◆ **What you are asked to do**: Among these entries, count the lines containing the word "agent" and answer with only the number.

◆ **Stored items**:
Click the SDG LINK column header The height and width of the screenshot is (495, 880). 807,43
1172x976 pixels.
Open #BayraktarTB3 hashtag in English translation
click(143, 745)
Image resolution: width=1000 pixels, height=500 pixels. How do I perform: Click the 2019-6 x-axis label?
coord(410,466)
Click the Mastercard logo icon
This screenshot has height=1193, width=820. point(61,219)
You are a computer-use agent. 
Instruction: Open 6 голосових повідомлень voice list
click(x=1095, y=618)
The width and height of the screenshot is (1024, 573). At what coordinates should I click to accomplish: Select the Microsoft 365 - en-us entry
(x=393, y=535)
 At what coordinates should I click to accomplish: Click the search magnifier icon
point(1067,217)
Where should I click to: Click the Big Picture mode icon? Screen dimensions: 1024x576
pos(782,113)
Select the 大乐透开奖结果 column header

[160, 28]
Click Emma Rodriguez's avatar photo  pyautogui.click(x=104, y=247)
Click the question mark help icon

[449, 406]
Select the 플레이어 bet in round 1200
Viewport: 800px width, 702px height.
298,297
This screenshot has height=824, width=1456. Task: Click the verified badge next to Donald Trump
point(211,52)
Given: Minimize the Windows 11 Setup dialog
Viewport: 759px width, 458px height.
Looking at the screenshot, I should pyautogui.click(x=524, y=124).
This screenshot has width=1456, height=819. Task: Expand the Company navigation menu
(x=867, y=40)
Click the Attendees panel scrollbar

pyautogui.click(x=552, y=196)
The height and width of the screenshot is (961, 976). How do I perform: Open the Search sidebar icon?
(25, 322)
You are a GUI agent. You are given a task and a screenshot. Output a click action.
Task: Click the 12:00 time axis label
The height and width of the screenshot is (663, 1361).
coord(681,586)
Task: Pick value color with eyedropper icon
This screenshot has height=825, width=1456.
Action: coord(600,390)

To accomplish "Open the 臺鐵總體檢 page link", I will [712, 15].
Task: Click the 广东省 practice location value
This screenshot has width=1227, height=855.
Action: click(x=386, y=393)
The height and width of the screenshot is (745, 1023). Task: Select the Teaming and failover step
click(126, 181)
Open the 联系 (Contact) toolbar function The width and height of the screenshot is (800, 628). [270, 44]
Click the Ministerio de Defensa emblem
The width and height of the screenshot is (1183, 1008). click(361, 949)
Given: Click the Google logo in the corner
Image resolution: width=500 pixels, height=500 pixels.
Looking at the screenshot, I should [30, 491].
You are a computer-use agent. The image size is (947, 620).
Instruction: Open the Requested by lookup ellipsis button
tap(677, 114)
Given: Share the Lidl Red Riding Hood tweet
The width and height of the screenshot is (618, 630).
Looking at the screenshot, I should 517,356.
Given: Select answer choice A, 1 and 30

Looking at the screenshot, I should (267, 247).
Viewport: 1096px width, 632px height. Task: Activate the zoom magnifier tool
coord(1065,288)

◆ **Solution**: 3